The commentary by Michell and producer Kevin Loader is quite interesting and worth a listen for some background info on the film making process. How else to bore ones friends about locations or write reviews with some level of background information?
VerdictIt would have been very easy to sensationalise the background material and make a huge deal out of a philandering president and his bi-sexual wife, but instead, we get a grown up, gentle movie, concerning itself with the story of a young and inexperienced King and Queen visiting America for the first time and the social and cultural gulfs between our two great nations. The pace is sedate, never getting above a canter, but the setting and storyline make this entirely fitting. There are some moments of humour, but these could have been exploited a little more, giving more of the organised chaos that no doubt would have surrounded the visit of a monarch to an otherwise quiet country mansion. This movie is never going to set the world on fire and indeed, might well have made a better stage production than a movie.

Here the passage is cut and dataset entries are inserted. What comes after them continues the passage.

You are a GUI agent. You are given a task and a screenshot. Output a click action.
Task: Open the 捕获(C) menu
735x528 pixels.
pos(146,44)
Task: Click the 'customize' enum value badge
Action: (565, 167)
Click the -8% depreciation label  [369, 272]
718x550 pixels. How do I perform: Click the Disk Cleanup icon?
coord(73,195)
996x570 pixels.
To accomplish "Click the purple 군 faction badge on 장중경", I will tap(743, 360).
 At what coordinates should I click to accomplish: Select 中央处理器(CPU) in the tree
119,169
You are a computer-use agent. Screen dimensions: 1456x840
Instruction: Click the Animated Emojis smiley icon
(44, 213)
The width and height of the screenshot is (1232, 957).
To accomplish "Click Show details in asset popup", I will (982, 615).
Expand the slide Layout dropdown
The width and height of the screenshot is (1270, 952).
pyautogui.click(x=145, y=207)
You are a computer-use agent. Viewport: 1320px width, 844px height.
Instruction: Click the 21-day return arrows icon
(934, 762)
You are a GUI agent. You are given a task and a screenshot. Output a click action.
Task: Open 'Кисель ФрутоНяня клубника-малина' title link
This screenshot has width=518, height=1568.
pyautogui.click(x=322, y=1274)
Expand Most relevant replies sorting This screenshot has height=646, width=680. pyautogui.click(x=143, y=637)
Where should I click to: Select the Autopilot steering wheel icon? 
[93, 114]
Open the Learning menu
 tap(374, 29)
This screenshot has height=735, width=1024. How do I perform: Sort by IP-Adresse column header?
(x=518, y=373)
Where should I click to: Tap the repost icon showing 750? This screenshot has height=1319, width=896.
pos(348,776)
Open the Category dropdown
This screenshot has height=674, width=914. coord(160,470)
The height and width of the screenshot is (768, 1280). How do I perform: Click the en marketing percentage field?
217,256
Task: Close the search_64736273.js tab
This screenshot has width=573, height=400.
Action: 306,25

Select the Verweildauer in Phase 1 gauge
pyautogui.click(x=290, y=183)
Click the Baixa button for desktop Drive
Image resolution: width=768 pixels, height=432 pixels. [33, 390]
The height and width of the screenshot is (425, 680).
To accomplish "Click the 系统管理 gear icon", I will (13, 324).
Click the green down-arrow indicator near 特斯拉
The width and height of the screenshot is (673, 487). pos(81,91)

Technically, there is nothing here that is terrible, just lots of components one might describe as average. The cinematography is quite safe and well crafted, but the sound is a little too laid back, making very little impact. The extras are well, fine, but again, nothing spectacular. It all adds up to an unassuming movie that some will enjoy as an historical biopic, but for me, it fails to ignite and just feels too pedestrian and safe.